→ **Dataset entries**:
•••
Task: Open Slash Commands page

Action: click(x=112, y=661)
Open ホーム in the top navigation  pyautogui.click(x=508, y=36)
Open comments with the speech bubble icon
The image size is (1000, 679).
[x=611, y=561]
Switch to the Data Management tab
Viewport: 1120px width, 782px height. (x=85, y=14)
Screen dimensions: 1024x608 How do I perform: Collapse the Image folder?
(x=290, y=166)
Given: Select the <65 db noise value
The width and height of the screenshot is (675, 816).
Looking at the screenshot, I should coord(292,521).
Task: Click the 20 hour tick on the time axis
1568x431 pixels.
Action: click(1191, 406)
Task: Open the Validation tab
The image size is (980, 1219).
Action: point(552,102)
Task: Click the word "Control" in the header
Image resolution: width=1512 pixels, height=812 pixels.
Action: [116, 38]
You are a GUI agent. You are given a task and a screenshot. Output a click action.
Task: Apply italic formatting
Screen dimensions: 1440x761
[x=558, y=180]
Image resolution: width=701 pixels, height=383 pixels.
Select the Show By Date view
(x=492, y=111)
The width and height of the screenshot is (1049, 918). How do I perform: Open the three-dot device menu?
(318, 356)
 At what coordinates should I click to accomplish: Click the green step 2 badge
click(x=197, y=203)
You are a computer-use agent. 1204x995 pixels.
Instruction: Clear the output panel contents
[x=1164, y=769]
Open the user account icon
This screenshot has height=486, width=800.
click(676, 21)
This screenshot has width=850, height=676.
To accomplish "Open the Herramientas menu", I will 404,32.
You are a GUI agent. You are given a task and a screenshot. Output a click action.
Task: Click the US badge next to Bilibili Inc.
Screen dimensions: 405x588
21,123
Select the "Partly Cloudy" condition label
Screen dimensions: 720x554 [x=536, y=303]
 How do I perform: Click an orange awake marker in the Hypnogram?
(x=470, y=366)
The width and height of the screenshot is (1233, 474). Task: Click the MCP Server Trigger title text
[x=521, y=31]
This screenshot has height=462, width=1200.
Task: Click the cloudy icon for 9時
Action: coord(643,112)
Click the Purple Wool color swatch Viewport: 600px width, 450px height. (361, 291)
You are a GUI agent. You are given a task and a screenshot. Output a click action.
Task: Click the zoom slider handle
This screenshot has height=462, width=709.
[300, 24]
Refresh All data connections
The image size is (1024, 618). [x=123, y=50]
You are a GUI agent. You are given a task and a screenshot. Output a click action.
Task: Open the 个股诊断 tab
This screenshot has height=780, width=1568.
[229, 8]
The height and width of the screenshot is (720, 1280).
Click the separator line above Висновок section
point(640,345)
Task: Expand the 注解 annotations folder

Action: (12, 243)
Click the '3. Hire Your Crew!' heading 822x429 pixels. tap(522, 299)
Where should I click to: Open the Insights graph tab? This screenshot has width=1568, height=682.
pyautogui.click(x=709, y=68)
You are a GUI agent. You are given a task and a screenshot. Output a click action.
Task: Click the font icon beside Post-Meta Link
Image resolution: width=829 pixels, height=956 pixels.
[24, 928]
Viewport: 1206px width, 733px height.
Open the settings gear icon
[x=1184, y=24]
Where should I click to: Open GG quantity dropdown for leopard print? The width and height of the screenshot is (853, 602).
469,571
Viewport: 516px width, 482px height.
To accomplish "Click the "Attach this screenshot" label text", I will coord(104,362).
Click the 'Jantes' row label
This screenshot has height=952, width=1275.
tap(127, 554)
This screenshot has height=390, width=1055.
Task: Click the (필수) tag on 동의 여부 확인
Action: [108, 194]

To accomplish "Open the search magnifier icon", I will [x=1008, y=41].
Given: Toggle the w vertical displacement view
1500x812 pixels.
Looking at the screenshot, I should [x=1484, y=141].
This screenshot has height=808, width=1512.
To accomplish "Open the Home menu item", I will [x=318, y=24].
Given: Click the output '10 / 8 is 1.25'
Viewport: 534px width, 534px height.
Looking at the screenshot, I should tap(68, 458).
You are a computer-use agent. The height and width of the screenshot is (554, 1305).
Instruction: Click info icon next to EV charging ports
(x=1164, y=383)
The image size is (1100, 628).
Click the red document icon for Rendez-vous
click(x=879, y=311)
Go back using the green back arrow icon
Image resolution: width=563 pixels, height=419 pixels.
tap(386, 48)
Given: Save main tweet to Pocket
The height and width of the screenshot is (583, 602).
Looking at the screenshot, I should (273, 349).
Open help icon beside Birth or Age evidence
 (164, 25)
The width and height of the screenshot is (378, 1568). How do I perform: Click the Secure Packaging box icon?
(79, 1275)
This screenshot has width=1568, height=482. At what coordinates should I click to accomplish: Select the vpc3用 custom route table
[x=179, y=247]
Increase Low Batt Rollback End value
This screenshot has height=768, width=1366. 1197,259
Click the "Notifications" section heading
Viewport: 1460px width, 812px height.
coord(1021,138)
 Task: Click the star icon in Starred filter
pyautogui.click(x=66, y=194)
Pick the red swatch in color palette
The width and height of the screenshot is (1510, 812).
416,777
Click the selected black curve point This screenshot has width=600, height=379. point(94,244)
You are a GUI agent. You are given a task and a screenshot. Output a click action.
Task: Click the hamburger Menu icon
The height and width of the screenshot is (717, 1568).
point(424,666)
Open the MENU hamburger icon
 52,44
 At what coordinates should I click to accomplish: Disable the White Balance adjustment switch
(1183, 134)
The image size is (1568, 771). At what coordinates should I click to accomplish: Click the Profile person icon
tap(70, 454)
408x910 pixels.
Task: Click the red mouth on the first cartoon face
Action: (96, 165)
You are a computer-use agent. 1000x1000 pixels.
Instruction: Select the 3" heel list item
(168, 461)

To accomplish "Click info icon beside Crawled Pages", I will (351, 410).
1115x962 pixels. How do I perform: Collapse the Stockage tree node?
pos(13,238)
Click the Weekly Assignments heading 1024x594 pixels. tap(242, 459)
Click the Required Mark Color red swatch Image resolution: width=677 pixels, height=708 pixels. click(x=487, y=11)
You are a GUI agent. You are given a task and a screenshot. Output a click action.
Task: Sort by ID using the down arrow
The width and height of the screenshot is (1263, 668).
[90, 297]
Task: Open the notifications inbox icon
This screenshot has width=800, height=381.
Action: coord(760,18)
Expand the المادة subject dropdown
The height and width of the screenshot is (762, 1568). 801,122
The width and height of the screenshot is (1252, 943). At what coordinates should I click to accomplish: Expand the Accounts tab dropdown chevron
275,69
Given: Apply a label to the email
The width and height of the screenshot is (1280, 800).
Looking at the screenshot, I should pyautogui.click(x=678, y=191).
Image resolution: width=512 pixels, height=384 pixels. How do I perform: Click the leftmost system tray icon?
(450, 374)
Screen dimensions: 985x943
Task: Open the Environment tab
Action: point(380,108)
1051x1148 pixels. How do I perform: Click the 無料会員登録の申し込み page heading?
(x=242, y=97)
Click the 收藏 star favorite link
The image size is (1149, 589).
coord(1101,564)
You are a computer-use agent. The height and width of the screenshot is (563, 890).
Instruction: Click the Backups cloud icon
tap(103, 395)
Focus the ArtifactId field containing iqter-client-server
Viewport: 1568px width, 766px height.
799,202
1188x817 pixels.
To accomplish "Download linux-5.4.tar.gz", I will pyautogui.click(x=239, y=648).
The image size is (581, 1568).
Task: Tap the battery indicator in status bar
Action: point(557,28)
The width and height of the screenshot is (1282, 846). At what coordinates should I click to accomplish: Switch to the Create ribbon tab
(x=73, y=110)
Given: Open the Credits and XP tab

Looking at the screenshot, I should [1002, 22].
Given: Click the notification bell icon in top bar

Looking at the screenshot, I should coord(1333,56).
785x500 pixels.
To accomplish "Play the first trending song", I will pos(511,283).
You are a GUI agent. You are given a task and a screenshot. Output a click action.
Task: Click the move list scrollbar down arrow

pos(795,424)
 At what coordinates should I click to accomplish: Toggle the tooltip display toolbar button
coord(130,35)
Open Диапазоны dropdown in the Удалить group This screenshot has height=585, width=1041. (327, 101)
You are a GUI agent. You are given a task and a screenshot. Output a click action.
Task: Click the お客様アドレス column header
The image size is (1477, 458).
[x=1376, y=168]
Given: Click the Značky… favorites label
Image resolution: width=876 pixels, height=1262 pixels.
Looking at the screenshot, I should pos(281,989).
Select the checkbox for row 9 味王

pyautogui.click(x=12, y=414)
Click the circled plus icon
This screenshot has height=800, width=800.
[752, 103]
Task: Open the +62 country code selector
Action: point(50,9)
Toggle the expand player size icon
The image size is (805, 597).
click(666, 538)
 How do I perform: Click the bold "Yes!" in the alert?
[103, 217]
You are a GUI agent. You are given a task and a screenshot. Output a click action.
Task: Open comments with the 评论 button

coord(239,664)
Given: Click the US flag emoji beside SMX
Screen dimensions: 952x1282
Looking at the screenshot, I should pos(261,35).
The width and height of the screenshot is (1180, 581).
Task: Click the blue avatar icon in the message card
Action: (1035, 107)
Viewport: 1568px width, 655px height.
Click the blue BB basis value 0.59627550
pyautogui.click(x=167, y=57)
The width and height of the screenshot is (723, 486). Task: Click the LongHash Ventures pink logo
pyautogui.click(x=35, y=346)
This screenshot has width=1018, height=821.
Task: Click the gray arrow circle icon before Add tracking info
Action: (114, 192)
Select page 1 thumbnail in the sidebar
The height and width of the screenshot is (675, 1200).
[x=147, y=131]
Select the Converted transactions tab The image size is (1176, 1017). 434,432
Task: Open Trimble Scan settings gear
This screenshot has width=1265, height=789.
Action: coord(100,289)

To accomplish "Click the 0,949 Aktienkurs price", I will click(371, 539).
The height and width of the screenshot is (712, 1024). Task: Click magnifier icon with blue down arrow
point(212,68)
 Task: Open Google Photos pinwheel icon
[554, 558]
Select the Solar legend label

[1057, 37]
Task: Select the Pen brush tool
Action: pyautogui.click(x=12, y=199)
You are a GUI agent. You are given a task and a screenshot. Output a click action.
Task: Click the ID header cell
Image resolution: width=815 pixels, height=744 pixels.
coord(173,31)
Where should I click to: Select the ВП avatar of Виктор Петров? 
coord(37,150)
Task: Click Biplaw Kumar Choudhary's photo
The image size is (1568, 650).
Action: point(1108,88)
•••
→ **TASK STATEMENT**: Using the entries above, repeat only the lines from the one containing "Task: Click the move" through the one containing "Given: Click the Značky… favorites label", end lines included.

→ **ANSWER TO THE EXERCISE**:
Task: Click the move list scrollbar down arrow

pos(795,424)
 At what coordinates should I click to accomplish: Toggle the tooltip display toolbar button
coord(130,35)
Open Диапазоны dropdown in the Удалить group This screenshot has height=585, width=1041. (327, 101)
You are a GUI agent. You are given a task and a screenshot. Output a click action.
Task: Click the お客様アドレス column header
The image size is (1477, 458).
[x=1376, y=168]
Given: Click the Značky… favorites label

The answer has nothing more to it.